- PROBLEM STATEMENT
In the forum thread on reading Excel files with Databricks, what Databricks Runtime version does Excel support require?

- TEXT SECTION

# # #

I'm seeing inconsistent behavior when reading Excel files using the built-in connector Lakeflow Connector with spark.read.format("excel") (doc: https://docs.databricks.com/aws/en/query/formats/excel). I read an .xlsx file from S3 using this function a few days ago, and it returned computed/numeric values.

Today, running the exact same code against the exact same file path in S3 returns Excel formulas as strings instead (e.g., "=($B59+(K34/4.3))/K16"). The file has not been modified or re-uploaded in between. 

Has anyone experienced similar behavior, or knows what could cause this? Could it be because the reader is still in beta?

Appreciate any help!

2 REPLIES 2

bianca_unifeye
Databricks MVP

Databricks’ built-in Excel reader is Beta and is documented to ingest evaluated formulas (i.e., computed results). https://docs.databricks.com/aws/en/query/formats/excel

In practice, Excel files store both the formula and (optionally) a cached calculated result. Many readers (via Apache POI under the hood) do not recalculate formulas, they read the cached result if it exists, otherwise they may fall back to returning the formula string.

Why it can look “inconsistent” even if S3 file didn’t change

  • The most common reason is actually a change in runtime/connector version or execution environment (e.g., different DBR, different cluster policy, preview/feature rollout), which can change the fallback behaviour in a Beta feature. 

How to fix / mitigate

  1. Verify DBR version & cluster is identical between runs (Excel support requires DBR 17.1+)

  2. Ensure the workbook has fresh cached results:

    • Open the file in Excel (or equivalent), force recalculation, then Save (this writes cached results).

    • If you can’t rely on cached results, export to CSV (values-only) upstream.

  3. If you must evaluate formulas server-side, you’ll need a different approach (e.g., pre-processing outside Spark), because Spark/Databricks isn’t an Excel calculation engine.

# # #

Data on locating visible targets:
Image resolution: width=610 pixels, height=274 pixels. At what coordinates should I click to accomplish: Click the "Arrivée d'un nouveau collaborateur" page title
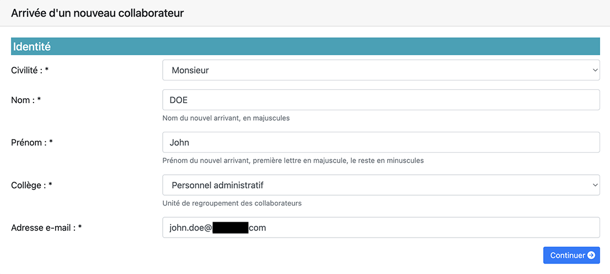pos(97,13)
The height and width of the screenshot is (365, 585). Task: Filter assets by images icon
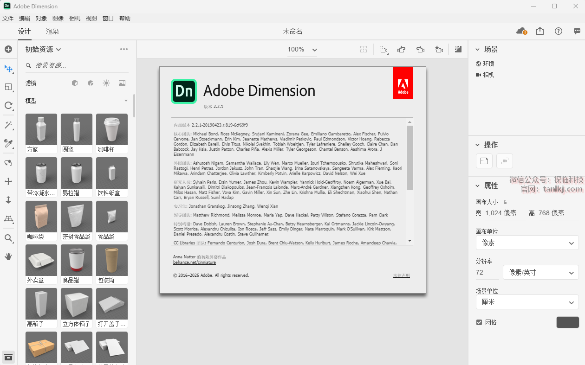[x=122, y=83]
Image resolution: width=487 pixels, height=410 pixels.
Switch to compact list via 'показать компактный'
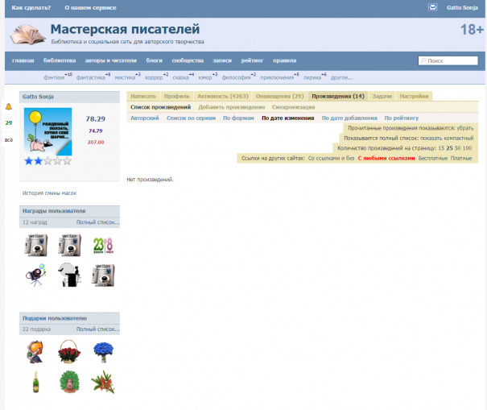click(x=447, y=138)
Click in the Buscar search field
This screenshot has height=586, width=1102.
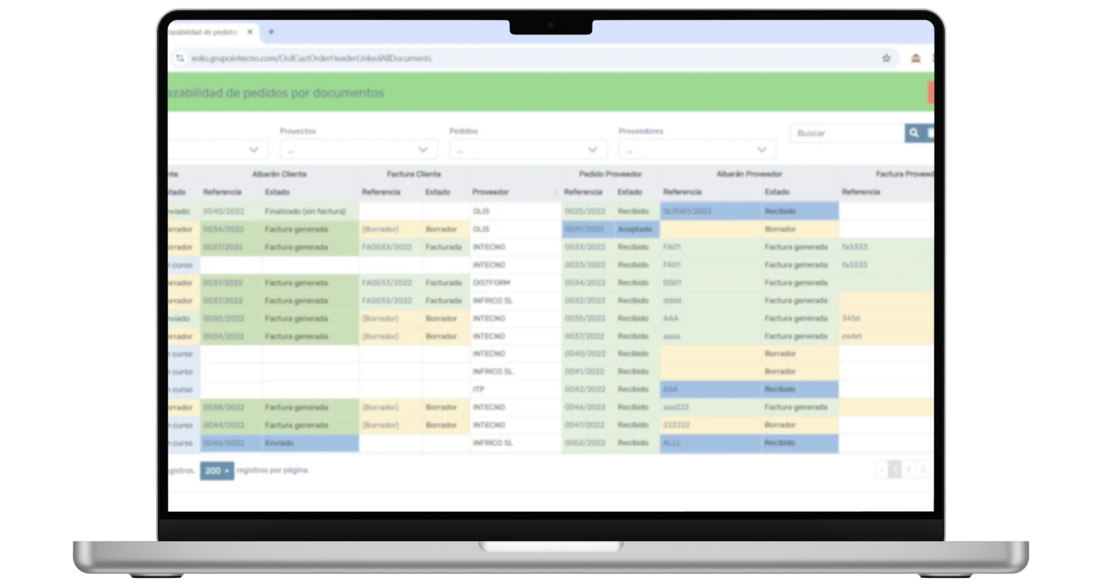pyautogui.click(x=847, y=133)
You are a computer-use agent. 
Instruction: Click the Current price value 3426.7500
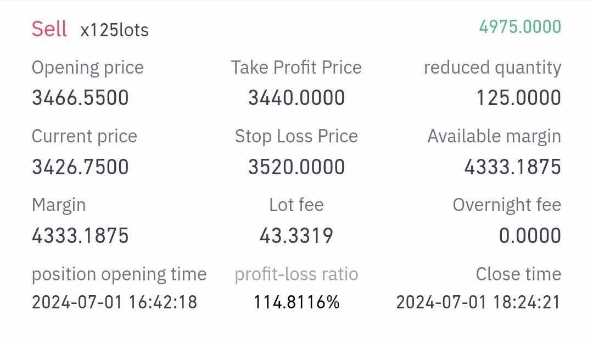(80, 167)
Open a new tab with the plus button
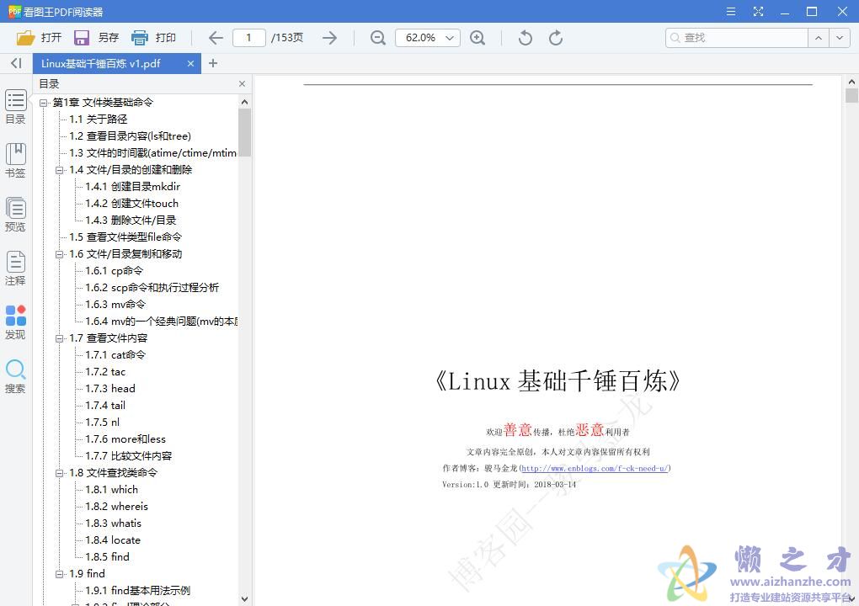859x606 pixels. point(213,63)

# # #

- COMPLETED EXERCISE
DBR 17.1 or later.